The SME Barometer of the Chamber of SMEs highlighted that one of the main problems facing the country is overpopulation. Yet the main challenge their businesses face is employee shortage. Given that the Maltese population is what it is, the answer for meeting employee shortage has been, for the last five years or so, to employ third-country nationals (TCNs).
After we joined the European Union, we did have an influx of employees from EU member states. A number came because we required skills we did not have locally, especially with the advent of iGaming companies, new investment in the industrial sector such as aircraft maintenance and the pharmaceutical sector, and the development of the ICT, back office financial services, and the tourism sectors. Others came in search of a job which they could not find in their own country.
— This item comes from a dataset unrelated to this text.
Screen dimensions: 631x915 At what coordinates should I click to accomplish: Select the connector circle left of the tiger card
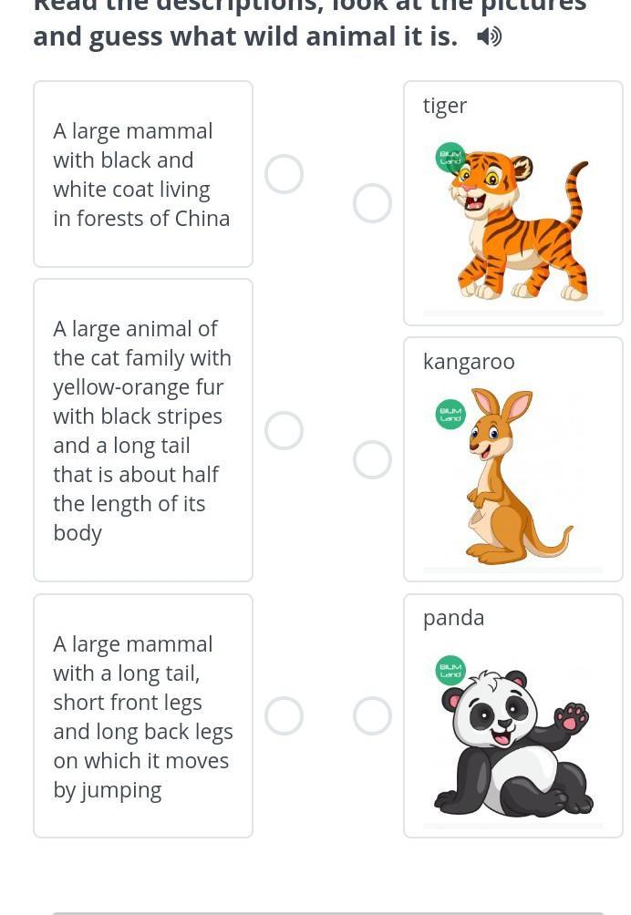coord(372,203)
A number went back for various reasons, such as Malta not meeting their career aspirations, living in Malta became more expensive, and remote working became more of a possibility with the onset of the coronavirus. This was when several Maltese employers consciously turned to employing TCNs, especially those employers who needed to make hay while, in their perceptions, the sun shone, and wanted to rely on low-cost labour.
TCNs came by the thousands and now, when it is too late in the day, we realised that our population has grown completely out of proportion when compared to our geographical size, and that our health, roads, electricity, water and drainage infrastructure cannot take it.
If we want our human resources to drive our economy up the value chain, we must give them value ourselves
The issue of overpopulation is a cause for concern not only for businesses, but also for the population in general as social and opinion surveys show. However, we are now stuck between a rock and a hard place. It may seem there is no way out of this impasse. But I believe there is, if we just change our mindset.
We need to think to look at our human resources from a different perspective, both nationally and at the level of the individual employer. There is consensus in our country that our human resources is our most important resource. It is what drives our value added, and if we want our economy to move up the value chain, we need take on a more strategic view of our human resources.
The first step is to measure our productivity, across the board – in both the public sector and the private sector. Productivity management has become a must and we need to understand what value certain categories of employees are giving to our economy, and our country as a whole. We need to ask whether we have employees in our labour force who are giving little to no contribution. If we do, then we have to call this by its real name – waste of resources. We are too small a country to allow for such wastage.
If we want our human resources to drive our economy up the value chain, we must give them value ourselves. To my mind, the rock and the hard place I referred to in the title of this week’s contribution is not so much whether to limit the influx of low-cost labour given our overpopulation, but whether we are willing to divert public financial resources from wasteful public expenditure to the strategic development of our human resources.